Evaluation of Malignant Lung Tumor Motion Comparing to Fix Point during Different Respiratory Phases on Four-Dimensional Computed Tomography.

INTRODUCTION

One of the most important problems in different radiotherapy methods in lung cancer tumors is the movement of the lung during the respiratory cycle and the subsequent motion of the tumor. Changing the shape and displacement of the tumor during radiotherapy increases the radiation to the surrounding normal tissues and decreases the radiation dose to the tumor tissue. The displacement of the lung and the path of the tumor can be traced.

METHODS

In an analytical study, the amount of lung tumor displacement during different phases of breathing, using four-dimensional (4D) computed tomography (CT) (4D CT) scan images in order to reduce the radiation dose to normal tissues and the maximum possible dose radiation to the target tissue, in radiotherapy treatment of lung tumors, was checked during the respiratory cycle. Also, the amount of movement of the diaphragm and tumoral tissues under the diaphragm during the respiratory cycle was estimated. Biomechanical models were used to predict the position of different parts of the lung at the end of the exhalation phase using images related to the end of the inspiratory phase.

RESULTS

In examining the displacement of three markers in each patient, the average of displacement was 4.4 mm in the right-left (RL) direction, 6.15 mm in the anterior-posterior (AP) direction and 8.6 mm in the superior-inferior (SI) direction (P-0.001), while the average of overall displacement was 11.25 mm.
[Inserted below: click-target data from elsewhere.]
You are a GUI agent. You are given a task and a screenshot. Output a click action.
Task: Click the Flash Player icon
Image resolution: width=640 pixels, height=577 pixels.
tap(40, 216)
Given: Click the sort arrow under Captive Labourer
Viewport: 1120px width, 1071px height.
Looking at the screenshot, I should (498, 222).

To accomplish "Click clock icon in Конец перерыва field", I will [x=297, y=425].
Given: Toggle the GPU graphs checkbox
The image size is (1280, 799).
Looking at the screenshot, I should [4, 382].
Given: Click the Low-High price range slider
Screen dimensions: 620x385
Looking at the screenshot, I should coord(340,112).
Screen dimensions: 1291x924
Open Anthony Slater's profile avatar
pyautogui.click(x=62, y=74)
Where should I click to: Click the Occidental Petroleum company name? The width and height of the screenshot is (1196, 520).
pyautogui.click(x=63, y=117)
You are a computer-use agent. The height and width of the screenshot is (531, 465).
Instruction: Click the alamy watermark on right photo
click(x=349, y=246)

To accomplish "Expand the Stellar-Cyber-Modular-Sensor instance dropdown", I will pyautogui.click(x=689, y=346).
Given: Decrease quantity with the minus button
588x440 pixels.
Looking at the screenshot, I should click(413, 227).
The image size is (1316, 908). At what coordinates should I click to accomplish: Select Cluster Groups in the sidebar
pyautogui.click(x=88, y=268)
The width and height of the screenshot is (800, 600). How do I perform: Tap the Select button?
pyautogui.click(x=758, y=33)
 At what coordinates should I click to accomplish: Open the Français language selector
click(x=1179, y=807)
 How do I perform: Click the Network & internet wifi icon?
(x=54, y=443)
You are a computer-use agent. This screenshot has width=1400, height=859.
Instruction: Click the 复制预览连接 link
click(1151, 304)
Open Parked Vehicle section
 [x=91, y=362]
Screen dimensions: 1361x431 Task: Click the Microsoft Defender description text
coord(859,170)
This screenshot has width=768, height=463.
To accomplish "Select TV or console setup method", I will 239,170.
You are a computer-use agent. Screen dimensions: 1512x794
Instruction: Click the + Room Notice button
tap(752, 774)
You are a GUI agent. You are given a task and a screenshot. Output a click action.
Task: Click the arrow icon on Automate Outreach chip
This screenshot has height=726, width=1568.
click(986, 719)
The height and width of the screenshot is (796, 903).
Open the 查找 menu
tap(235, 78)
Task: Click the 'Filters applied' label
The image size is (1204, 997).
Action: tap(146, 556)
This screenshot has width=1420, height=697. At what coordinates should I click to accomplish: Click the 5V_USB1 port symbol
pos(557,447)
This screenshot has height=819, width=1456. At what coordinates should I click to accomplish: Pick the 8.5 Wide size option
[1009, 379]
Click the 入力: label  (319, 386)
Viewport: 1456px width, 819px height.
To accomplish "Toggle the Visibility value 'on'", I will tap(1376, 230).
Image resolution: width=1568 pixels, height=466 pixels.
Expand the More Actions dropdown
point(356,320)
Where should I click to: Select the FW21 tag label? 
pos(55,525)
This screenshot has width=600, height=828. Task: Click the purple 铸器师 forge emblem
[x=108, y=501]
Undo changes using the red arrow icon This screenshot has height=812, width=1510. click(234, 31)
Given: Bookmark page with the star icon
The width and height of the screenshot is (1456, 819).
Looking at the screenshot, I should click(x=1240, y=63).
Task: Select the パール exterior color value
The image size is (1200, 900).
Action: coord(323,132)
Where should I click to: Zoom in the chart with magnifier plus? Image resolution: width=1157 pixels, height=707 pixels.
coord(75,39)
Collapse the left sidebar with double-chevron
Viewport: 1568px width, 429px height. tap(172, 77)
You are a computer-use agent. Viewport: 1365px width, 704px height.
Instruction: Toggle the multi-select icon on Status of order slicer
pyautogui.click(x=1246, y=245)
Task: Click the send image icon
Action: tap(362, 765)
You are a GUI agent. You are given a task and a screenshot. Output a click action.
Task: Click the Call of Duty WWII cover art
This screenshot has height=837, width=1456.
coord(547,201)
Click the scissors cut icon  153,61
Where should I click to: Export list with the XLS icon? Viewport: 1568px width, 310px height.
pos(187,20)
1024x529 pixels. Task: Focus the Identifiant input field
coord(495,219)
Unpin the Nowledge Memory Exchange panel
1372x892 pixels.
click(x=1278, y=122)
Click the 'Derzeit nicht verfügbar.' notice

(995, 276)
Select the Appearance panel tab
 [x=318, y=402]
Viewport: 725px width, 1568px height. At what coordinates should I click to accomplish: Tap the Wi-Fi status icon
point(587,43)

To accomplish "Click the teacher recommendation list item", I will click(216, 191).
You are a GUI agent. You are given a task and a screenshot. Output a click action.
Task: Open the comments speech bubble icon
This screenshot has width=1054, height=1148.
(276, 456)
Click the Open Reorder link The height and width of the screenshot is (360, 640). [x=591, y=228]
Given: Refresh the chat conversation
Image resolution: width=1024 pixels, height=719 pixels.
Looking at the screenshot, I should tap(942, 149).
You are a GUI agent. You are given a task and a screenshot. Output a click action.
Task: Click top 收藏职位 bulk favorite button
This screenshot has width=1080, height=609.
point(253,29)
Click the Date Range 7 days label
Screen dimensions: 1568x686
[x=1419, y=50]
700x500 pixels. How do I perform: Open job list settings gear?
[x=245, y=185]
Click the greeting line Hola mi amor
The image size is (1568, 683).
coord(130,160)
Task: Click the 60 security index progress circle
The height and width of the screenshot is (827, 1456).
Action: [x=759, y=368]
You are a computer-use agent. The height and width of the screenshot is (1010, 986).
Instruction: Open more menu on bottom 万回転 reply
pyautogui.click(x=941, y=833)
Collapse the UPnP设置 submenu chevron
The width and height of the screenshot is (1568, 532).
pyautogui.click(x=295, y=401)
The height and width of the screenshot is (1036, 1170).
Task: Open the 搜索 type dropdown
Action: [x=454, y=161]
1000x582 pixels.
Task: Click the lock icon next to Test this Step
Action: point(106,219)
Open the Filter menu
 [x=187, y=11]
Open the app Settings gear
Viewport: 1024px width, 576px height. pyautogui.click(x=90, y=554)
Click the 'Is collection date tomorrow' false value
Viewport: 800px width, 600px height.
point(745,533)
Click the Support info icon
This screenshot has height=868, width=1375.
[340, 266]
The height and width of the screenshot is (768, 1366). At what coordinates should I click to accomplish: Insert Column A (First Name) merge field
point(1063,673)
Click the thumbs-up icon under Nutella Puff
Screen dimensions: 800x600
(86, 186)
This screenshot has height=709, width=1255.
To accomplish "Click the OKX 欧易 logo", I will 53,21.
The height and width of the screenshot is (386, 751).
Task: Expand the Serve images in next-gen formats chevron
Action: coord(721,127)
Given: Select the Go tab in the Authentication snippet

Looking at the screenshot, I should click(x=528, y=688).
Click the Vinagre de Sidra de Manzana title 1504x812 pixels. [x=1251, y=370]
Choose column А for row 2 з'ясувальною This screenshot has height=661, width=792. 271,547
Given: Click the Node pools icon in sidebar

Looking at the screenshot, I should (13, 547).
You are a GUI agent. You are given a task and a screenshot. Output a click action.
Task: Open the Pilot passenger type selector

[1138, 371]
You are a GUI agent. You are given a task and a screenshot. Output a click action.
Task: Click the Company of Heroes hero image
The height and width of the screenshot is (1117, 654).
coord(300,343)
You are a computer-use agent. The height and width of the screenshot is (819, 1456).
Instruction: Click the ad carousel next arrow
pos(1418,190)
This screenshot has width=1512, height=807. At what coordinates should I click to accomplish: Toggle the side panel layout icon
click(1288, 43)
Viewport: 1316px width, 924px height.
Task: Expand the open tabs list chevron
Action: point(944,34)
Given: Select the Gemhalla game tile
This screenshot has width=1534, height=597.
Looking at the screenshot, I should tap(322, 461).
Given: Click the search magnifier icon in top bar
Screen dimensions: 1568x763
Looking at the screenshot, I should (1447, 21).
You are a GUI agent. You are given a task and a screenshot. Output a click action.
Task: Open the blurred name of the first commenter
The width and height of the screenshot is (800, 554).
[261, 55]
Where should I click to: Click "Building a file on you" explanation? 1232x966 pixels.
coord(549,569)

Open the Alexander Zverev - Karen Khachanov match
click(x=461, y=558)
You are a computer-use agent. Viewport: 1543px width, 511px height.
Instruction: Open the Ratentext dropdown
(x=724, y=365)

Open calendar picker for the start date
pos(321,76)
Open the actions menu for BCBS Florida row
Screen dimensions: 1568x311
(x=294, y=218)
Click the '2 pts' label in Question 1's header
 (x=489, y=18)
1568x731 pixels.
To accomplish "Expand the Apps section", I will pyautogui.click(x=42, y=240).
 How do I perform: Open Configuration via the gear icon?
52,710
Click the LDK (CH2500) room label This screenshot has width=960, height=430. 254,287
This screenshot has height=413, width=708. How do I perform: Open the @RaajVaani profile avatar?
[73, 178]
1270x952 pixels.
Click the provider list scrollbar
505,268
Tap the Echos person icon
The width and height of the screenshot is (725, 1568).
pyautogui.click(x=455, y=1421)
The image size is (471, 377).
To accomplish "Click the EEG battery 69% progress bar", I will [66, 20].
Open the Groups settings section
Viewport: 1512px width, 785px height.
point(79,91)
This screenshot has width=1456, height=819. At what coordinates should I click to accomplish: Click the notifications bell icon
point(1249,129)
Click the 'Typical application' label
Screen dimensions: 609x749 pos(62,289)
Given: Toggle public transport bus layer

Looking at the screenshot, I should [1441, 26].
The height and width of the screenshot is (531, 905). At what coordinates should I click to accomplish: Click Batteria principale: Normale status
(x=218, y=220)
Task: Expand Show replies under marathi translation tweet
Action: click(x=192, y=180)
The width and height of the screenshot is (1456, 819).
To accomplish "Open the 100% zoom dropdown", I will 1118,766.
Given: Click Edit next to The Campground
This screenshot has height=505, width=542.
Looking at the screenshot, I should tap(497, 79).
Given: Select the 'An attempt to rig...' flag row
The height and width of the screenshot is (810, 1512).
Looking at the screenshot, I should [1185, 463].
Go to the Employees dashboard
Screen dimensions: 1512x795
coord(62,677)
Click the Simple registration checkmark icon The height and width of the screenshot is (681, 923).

Also, the difference in overall displacement was the lowest in the SI direction (2.6 mm) compared to 6.8 and 5.1 mm in the RL and AP directions, respectively.

CONCLUSIONS

By using 4D CT scan imaging it is possible to measure the exact position of the tumor in order to predict its movement pattern during the respiratory cycle, which is based on the examination and modeling of the change in position and motion of different parts of the lung and it is done using information related to respiratory dynamics.